15th CRU Phosphates Conference (2023)

The 16th CRU Phosphates Conference will take place in Warsaw, Poland, 26-28 February 2024

https://events.crugroup.com/phosphates/home

 

ESPP new member

 

European Biochar Industry Consortium (EBI)

European Biochar IndustryEBI is the voice of leading players in the rapidly developing European biochar industry. EBI supports biochar as a high-potential solution for phosphorus recycling (from sewage sludge and certain animal by-products), carbon mitigation, and agricultural soil improvement. For a broad range of feedstocks, particularly those where contaminants or sanitary safety pose challenges, such as sewage sludge or certain animal by-products, pyrolysis enables a circular economy. By increasing awareness of the benefits of biochar and advocating for science-backed regulations and industry standards, EBI is working towards developing the European biochar industry into an important and established sector. The overall aim is to contribute to Europe’s fight against climate change. The sector development is already in process, by end of 2022, the EU had 130 installations, producing around 53 000 t/y of biochar. See EBI Market Report here. EBI has 83 members, who are pyrolysis plant owners and operators, users, system and technology providers. Depending on the process and input materials, which can include plant-based, non-plant-based and waste streams, biochars can be used in animal feed, air, soil and water purification (activated carbon), as well as fertilisers or soil improvers. Moreover, the market potential of biogenic carbon-based construction materials and polymers obtained through pyrolysis is growing fast. By becoming a member of the ESPP, EBI finds an important ally in advancing nutrient recovery and waste stream valorisation, including pyrolysis as a treatment path for residues like sewage sludge and work towards a circular economy as well as the creation of quality carbon removals. EBI has recently launched advocacy to request that the European Commission revisit the current exclusion of sewage sludge biochar from the Fertilising Products Regulation (CMC14). The position paper is based on a reassessment of recent data showing that pharmaceuticals, microplastics and PFAS are eliminated in pyrolysis under appropriate conditions (see ESPP eNews n°73).

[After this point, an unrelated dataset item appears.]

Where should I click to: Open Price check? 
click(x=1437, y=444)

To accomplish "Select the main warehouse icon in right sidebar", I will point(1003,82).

European Biochar Industry Consortium (EBI) www.biochar-industry.com

EBI European Biochar Market report 2022/2023 HERE

 

 

 

Research

 

IFS webinar debate on definition of “plant nutrient”

International Fertiliser Society webinar proposed a new definition of a “plant nutrient”, aiming for a wider concept of “one nutrition”, following 2022 concept paper from scientists and industry (IFA). A survey is now open for input. The authors suggest that current definitions of “plant nutrient” are widely interpreted to mean that the nutrient must be essential for all plants, whereas science is today showing that a number of elements can improve plant growth and development, where this was not previously recognised (e.g. silicon, iodine), or may be only essential for some crops in some conditions (e.g. aluminium for certain tea varieties, sodium for some species). The authors note that US regulation currently defines a plant nutrient as being “essential for normal growth of plants” but does not specify for all plants*.

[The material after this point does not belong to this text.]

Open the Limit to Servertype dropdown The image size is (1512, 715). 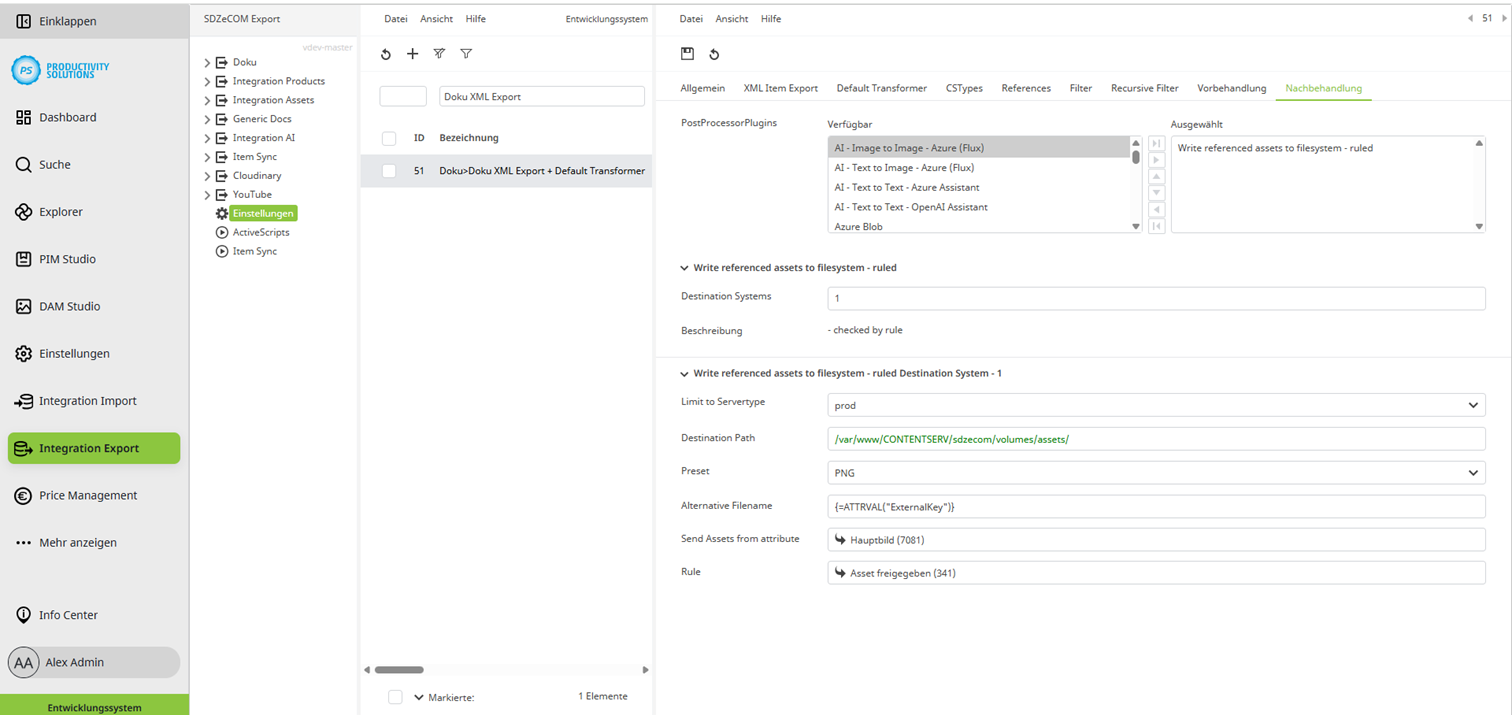(1472, 405)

The authors propose as a new definition “A mineral plant nutrient is an element which is essential or beneficial for plant growth and development or for the quality attributes of the plant or harvested product, of a given plant species, grown in its natural or cultivated environment”.

They call for a consensus agreement on a new definition of “Plant Nutrient”, suggesting that this process should bring together scientists, industry and regulators. ESPP suggests that this is the logical remit of standardisation (ISO). The authors also suggest that a global body should be established to periodically review evidence as to which elements can be considered to meet the new definition under which conditions.

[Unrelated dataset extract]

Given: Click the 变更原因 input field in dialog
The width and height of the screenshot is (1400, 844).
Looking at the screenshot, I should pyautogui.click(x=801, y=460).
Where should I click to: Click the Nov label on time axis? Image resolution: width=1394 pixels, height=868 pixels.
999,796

ESPP notes that the International Standardisation Organisation (ISO) has fixed a clear and simple definition of Plant Nutrient: “substance that is essential or beneficial for plant growth” (ISO 8157:2022 Fertilizers, soil conditioners and beneficial substances — Vocabulary).

ESPP also notes that the EU Fertilising Product Regulation (FPR) uses the term “nutrient” but does not include a definition for it. However, the FPR does in effect specify a limited list of recognised nutrients, in that it defines a Macronutrient fertiliser (cf. PFC1(C)(I)(a)(ii)) as providing N, P, K, Ca, Mg, Na or S and a Micronutrient fertiliser (PFC1(C)(II)) as providing B, Co, Cu, Fe, Mn, Mo, Zn.

* Source: AAPFCO “Official Publication” n°76, 2003, which indicates as the definition for “Secondary Nutrient (T-9, page 94) “those other than the primary nutrients that are essential for the normal growth of plants and that may need to be added to the growth medium …”

IFS (International Fertiliser Society) webinars: https://fertiliser-society.org/product-category/recordings-and-webinars/webinars/

“What is a plant nutrient? Changing definitions to advance science and innovation in plant nutrition”, P. Brown, F-J. Zhao, A. Dobermann, Plant Soil (2022) 476:11–23 https://doi.org/10.1007/s11104-021-05171-w

IFS webinar “A new definition of ‘Plant Nutrient’ and its implications for fertilizer regulations globally”, 22nd February 2023 https://fertiliser-society.org/ifs-events/2023-ifs-technical-webinar-programme/

Survey open: https://docs.google.com/forms/d/e/1FAIpQLSfxAqeOSMCwfszUov9PXv78zdFqd7Dz8ONf_jdvcfH9tDw3wA/viewform  

Vegan diets require lower N, P and K fertiliser inputs

Fertiliser requirements are calculated for vegan vs. omnivore diet, with different animal feed use efficiency, crop use efficiency and recycling rates. Overall results are presented as total mass of fertiliser, but calculations are presented separately for N, P and K. Key influencing parameters are identified as: livestock feed use efficiency (IFE), fraction of animal manures reaching and taken up by crops (depending on manure and agri-food waste recycling / reuse scenarios, and crop use efficiency) and N-loss during composting of manures and food wastes. It is underlined that in intensive livestock systems not all manure is returned to land (e.g. China only 35-75% of livestock manures returned to land, Ma 2010, Hou 2013) or manure may be applied in excess to some land or not distributed usefully on land*. The authors conclude that estimates of fertiliser requirements vary widely depending on the coefficients used for these different efficiency factors. With a relatively high hypothesis of 70% of return and uptake of manure by crops, an omnivore diet would require (table 5) 12 – 120 x more P-fertiliser than a vegan diet and 5 – 30 x more N-fertiliser. These estimates compare to estimates published by other authors of 20 – 36 x for P and 6 – 13 x for N. The authors note that Van Kernebeek 2016 estimated that including some meat in diet would be optimal, but that this assumes that livestock and animal feed crops are produced on marginal land and that there is no competition for this land space for other uses (e.g. energy crops).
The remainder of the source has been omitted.